In particular the states that the ‘[former] chief of staff; increased disregard for agency rules and established procedures, with exceptionalism becoming the norm; and continued excessive travel of the commissioner-general’. 

A concentration of power began in 2015 and escalated after the US cut funding for UNRWA from $360 million to just $60 million in 2018. This year, the agency received nothing from the Trump administration.

Krahenbuhl has said 42 countries and institutions increased their contributions last year so the agency could finance its $1.2 million budget – and UNRWA has kept the same $1.2 billion budget this year. 

He called donor pledges of $113 million in late June an encouraging step, but short of alleviating a ‘precarious’ funding situation to help 5 million Palestinian refugees this year.

The cumulative effects of these developments, it claimed, have been an exodus of staff and ‘an organisational culture characterised by low morale, fear of retaliation – including through non-renewal of contracts – distrust, bullying, intimidation, and marginalisation’.

The report concluded that ‘there is overwhelming prima facie evidence’ the interconnected behaviour of the four inner circle members amounts to ‘abuse of authority’.

One senior official named in the report has left the organisation due to ‘inappropriate behaviour’ linked to the investigation, UNRWA said, while another has resigned for what the agency called ‘personal reasons’. 

Citing information from some 25 current and past UNRWA directors and staff, the report said an ‘inner circle’ comprising Krahenbuhl, his deputy Sandra Mitchell, Chief of Staff Hakam Shahwan and senior adviser Maria Mohammedi have bypassed normal decision-making processes and sidelined field and programme directors and other senior staff.

According to the ethics report, Krahenbuhl, who was appointed to lead UNRWA on March 30, 2014, started a relationship with Mohammedi late that year that ‘went beyond the professional’, created ‘a toxic environment,’ and caused ‘frequent embarrassment’. 

When directors who have since left raised it with Krahenbuhl, the report said ‘they felt increasingly isolated or marginalised’ and one believed it was key to his contract not being renewed.

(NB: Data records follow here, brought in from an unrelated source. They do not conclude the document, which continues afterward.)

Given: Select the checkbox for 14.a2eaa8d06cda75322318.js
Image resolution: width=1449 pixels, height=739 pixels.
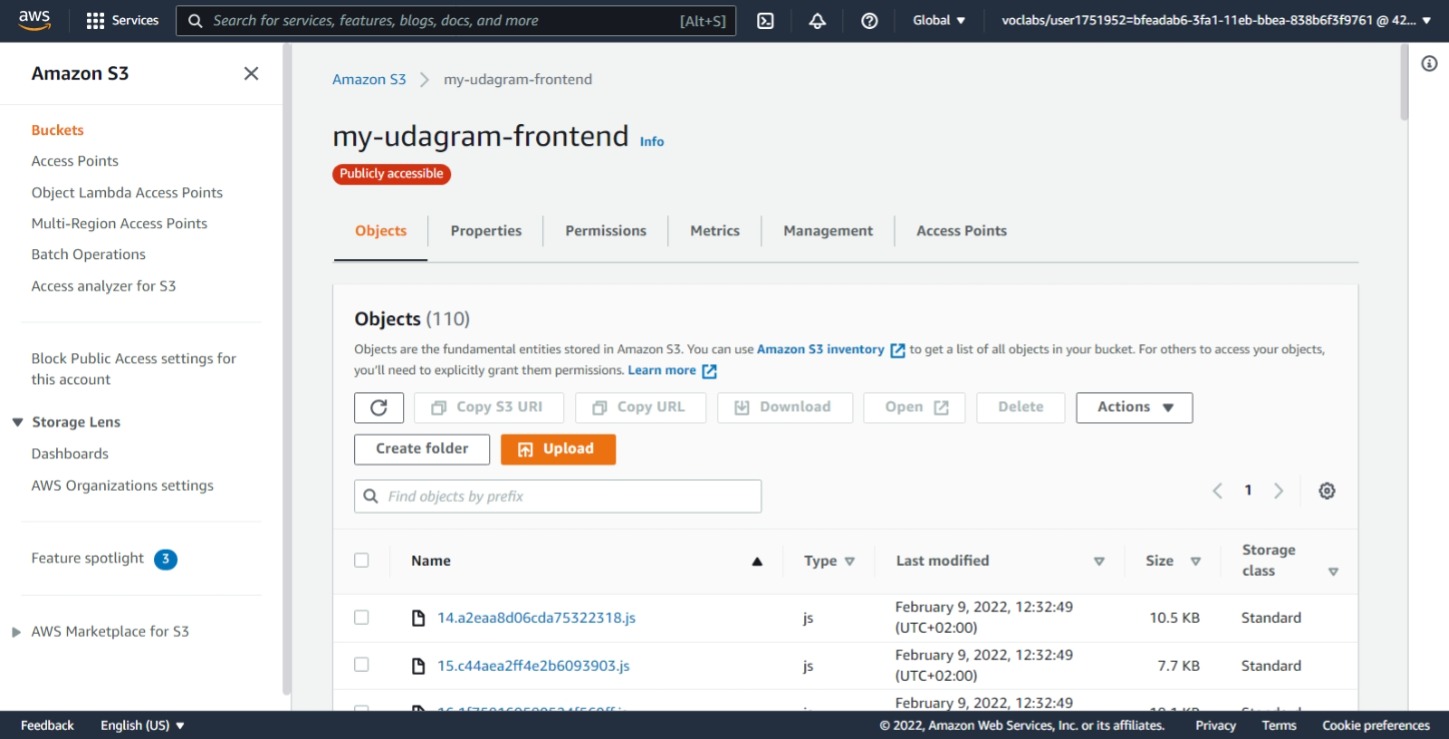Looking at the screenshot, I should click(x=361, y=617).
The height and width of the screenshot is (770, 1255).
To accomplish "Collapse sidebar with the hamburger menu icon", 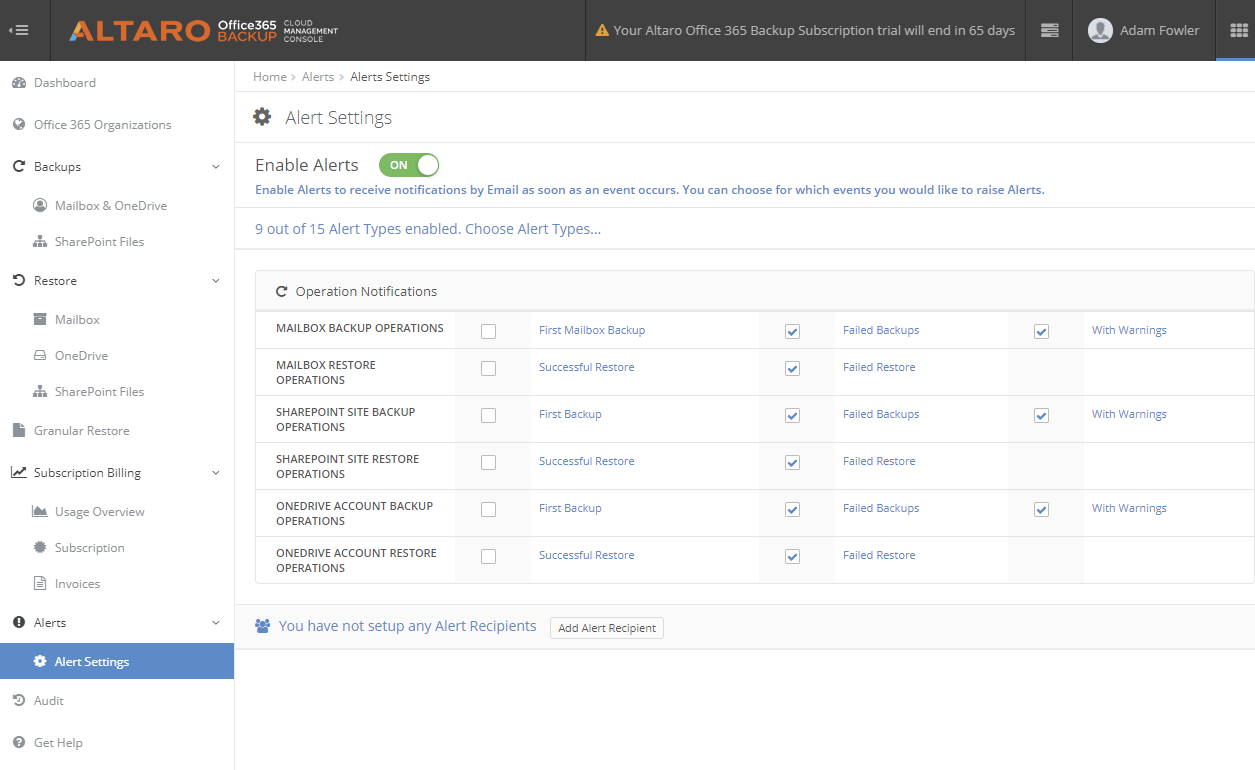I will point(18,30).
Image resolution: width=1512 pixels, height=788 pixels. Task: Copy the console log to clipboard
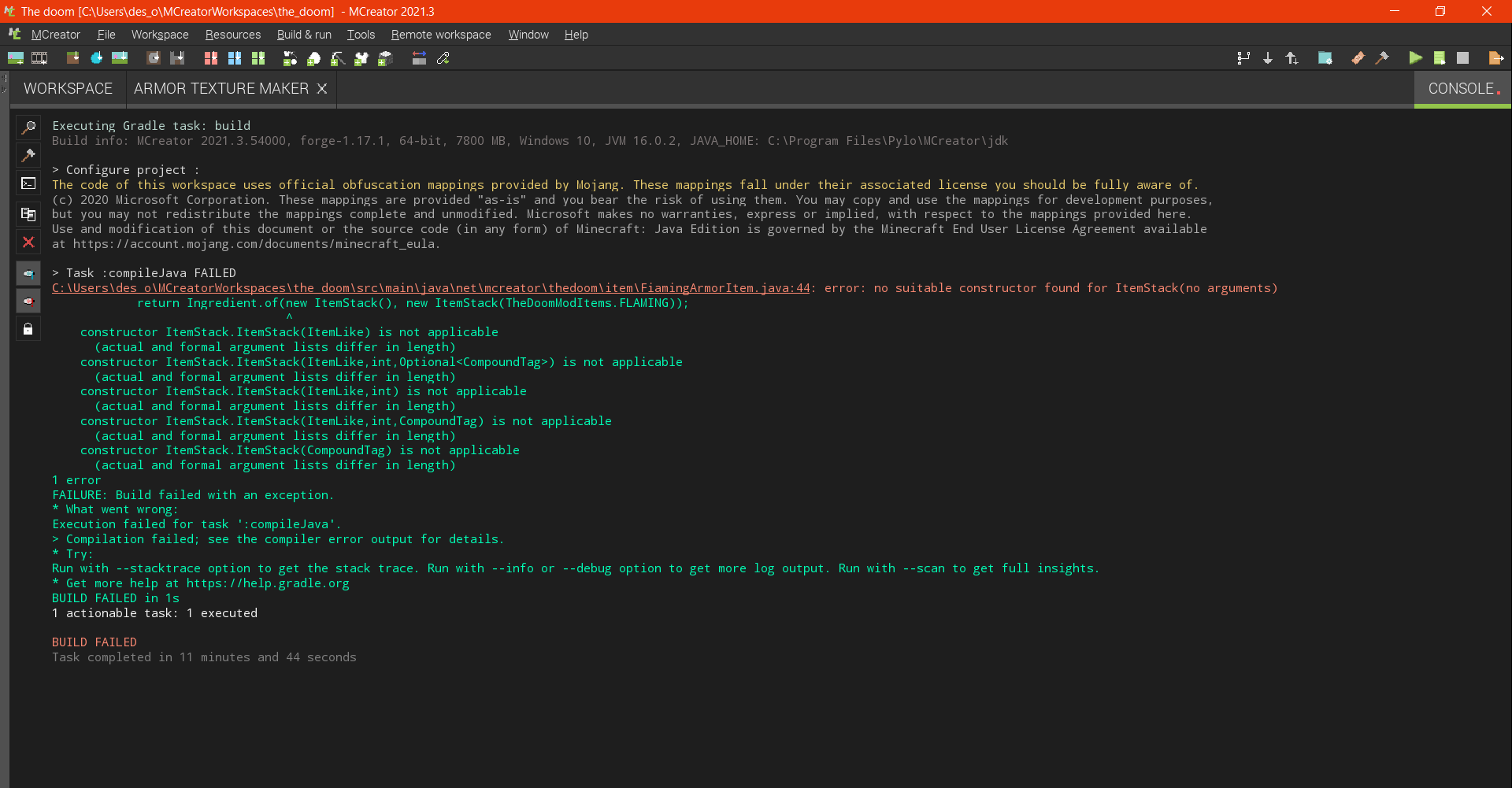(29, 213)
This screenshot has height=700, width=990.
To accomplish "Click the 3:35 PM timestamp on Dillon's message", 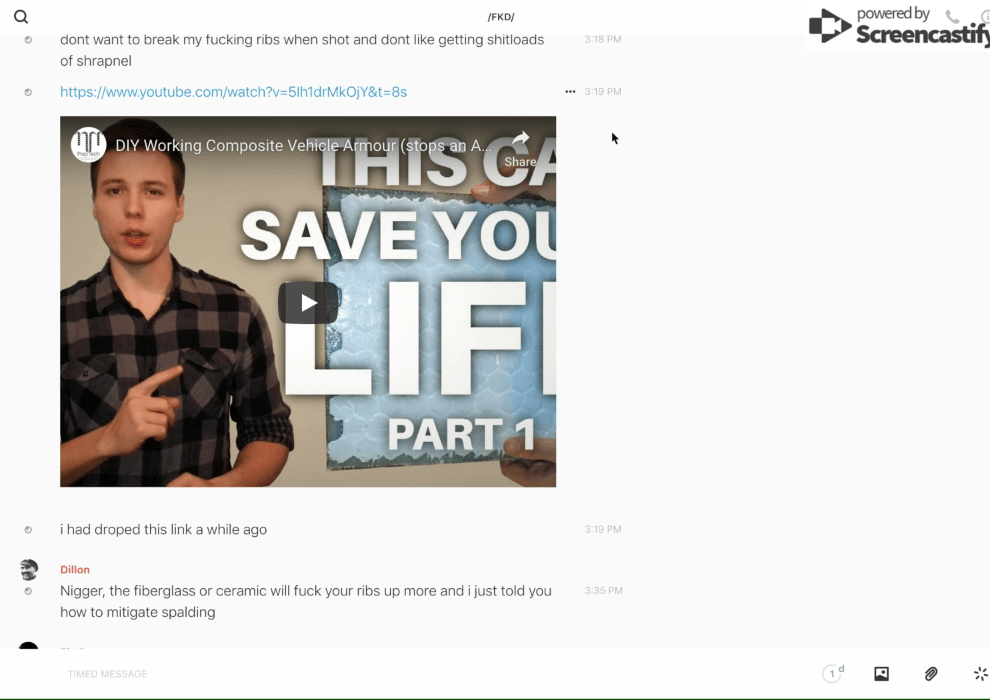I will pos(603,591).
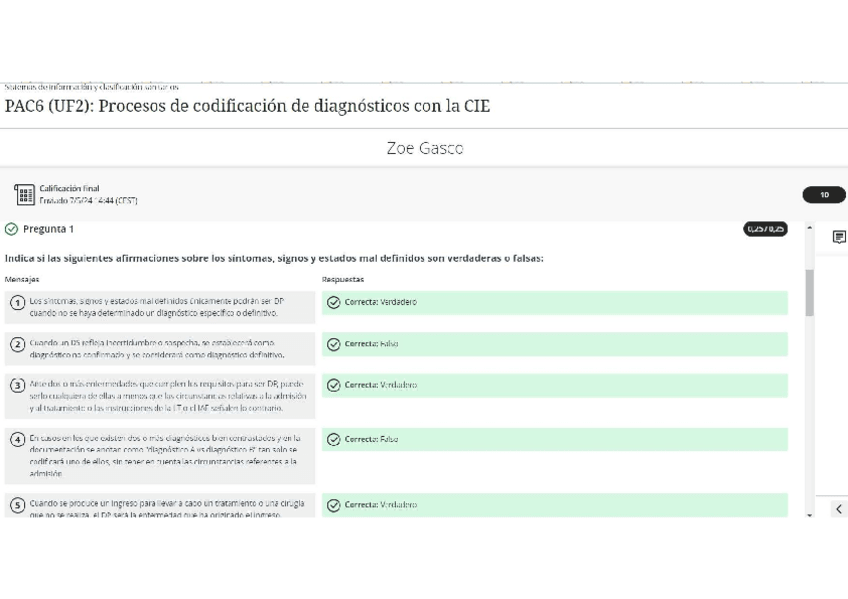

The ethics office said Krahenbuhl established the post of senior adviser and followed ‘an extreme fast-track’ to give the job to Mohammedi. 

She travelled with him on the vast majority of his business travels, using waivers so she could travel business class with him, the report alleged.

The report said some former executive office staff reported that Krahenbuhl was away from UNRWA headquarters in Jerusalem for 28 to 29 days per month, claiming a daily allowance. 

It said he told a senior staff member in mid-November that he had made 52 trips up until that time in 2018.

UNRWA’s spokeswoman did not respond to an email seeking comment.

Mohammedi was quoted by Al Jazeera as rejecting accusations about her conduct as ‘false’ and ‘ill-intentioned’. 

Mitchell rejected all the allegations made in the report, including that she abused her power to secure an appointment for her spouse, and resigned in late July. According to Al Jazeera said Shahwan left in early July. 

Krahenbuhl ‘unreservedly’ rejected the characterisation of UNRWA and its senior leadership and said he was cooperating with the investigation and would implement any ‘corrective measures or other management actions’ it may recommend, Al Jazeera reported.